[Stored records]
*** Begin section ***
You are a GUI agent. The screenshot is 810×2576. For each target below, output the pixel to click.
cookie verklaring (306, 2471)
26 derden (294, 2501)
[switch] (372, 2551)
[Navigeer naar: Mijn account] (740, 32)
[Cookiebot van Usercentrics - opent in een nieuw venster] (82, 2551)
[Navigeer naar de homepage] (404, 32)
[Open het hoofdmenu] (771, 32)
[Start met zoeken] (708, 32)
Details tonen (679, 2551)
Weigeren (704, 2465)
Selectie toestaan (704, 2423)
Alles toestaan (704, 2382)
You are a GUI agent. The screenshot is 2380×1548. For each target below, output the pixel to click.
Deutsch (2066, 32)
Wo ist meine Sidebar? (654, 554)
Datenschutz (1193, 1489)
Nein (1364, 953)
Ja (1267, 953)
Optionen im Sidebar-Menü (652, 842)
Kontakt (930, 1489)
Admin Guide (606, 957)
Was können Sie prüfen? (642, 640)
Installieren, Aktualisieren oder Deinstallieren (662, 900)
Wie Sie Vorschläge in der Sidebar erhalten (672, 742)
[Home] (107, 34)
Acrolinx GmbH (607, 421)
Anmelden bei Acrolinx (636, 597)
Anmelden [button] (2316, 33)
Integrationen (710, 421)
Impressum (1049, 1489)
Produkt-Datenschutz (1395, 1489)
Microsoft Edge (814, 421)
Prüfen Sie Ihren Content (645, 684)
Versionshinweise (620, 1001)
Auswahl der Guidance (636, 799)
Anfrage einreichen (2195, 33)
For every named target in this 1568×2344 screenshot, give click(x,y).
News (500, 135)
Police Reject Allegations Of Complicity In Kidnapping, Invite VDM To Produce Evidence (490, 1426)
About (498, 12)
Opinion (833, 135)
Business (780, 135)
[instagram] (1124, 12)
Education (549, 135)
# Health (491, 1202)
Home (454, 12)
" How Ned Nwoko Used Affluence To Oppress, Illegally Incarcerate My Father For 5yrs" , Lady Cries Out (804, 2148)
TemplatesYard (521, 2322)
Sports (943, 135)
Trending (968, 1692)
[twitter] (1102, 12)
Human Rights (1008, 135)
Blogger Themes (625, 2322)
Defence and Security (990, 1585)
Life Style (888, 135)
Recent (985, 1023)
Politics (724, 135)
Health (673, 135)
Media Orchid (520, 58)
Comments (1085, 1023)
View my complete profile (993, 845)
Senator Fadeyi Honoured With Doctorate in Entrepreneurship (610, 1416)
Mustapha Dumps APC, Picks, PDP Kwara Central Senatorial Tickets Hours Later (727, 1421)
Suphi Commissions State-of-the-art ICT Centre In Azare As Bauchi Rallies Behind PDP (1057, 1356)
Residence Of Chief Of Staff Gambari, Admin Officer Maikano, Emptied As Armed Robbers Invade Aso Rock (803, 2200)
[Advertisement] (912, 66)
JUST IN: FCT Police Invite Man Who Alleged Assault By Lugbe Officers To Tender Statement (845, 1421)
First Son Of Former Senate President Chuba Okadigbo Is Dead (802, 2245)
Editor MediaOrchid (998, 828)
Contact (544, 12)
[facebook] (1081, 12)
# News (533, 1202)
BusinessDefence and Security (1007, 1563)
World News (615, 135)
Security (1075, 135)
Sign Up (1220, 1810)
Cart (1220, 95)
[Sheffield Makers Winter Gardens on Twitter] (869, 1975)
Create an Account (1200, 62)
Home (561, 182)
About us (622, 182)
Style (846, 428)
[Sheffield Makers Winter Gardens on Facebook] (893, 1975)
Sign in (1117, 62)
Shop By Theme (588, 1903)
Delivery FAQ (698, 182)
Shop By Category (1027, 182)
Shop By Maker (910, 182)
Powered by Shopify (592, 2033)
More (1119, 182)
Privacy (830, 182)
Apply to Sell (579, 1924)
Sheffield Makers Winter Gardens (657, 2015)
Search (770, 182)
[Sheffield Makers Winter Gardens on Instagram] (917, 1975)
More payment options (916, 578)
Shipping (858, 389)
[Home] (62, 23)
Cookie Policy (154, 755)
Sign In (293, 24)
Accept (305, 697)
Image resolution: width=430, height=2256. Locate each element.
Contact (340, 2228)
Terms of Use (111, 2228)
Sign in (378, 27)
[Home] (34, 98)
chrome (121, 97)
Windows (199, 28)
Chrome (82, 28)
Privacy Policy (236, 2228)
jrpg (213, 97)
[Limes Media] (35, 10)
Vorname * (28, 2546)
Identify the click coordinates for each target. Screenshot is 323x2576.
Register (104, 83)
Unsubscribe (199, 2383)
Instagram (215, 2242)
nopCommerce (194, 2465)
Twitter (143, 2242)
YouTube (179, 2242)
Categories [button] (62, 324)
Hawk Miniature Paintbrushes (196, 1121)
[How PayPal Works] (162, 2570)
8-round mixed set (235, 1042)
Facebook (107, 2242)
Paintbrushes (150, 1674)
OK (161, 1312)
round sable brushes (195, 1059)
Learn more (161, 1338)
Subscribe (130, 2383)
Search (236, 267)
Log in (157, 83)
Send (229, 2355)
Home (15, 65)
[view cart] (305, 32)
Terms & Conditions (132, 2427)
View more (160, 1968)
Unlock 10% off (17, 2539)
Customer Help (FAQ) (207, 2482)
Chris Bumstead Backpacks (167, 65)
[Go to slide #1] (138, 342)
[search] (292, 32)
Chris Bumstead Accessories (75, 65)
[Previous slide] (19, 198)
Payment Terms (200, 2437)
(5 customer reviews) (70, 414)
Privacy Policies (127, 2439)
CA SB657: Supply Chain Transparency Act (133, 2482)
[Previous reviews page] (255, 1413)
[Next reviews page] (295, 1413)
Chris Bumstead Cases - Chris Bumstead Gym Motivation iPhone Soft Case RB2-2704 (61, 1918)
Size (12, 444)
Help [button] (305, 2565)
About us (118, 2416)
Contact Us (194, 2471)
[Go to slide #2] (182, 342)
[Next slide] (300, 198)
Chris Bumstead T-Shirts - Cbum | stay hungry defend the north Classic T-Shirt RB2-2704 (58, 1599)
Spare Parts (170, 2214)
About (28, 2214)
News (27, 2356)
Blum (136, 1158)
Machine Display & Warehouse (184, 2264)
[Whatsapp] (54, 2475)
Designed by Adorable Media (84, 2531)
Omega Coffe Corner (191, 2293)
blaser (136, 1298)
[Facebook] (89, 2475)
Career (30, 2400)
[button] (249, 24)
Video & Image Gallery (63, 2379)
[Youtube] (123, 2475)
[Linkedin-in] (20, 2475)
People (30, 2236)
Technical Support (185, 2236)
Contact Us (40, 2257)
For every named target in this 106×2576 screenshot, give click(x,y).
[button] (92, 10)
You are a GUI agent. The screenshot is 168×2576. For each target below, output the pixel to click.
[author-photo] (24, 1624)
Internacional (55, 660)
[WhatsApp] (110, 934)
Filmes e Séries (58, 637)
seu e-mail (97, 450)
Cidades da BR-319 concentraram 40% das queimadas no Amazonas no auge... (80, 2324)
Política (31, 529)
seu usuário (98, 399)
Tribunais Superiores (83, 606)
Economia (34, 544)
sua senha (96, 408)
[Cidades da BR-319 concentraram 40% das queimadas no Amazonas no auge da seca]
*** End section ***
§ TASK INSTRUCTIONS
Using the entries above, restate word for word every line from the one that contains "Technical Support (185, 2236)" through the last.

§ ANSWER TO THE EXERCISE
Technical Support (185, 2236)
Contact Us (40, 2257)
For every named target in this 106×2576 screenshot, give click(x,y).
[button] (92, 10)
You are a GUI agent. The screenshot is 168×2576. For each target below, output the pixel to click.
[author-photo] (24, 1624)
Internacional (55, 660)
[WhatsApp] (110, 934)
Filmes e Séries (58, 637)
seu e-mail (97, 450)
Cidades da BR-319 concentraram 40% das queimadas no Amazonas no auge... (80, 2324)
Política (31, 529)
seu usuário (98, 399)
Tribunais Superiores (83, 606)
Economia (34, 544)
sua senha (96, 408)
[Cidades da BR-319 concentraram 40% das queimadas no Amazonas no auge da seca]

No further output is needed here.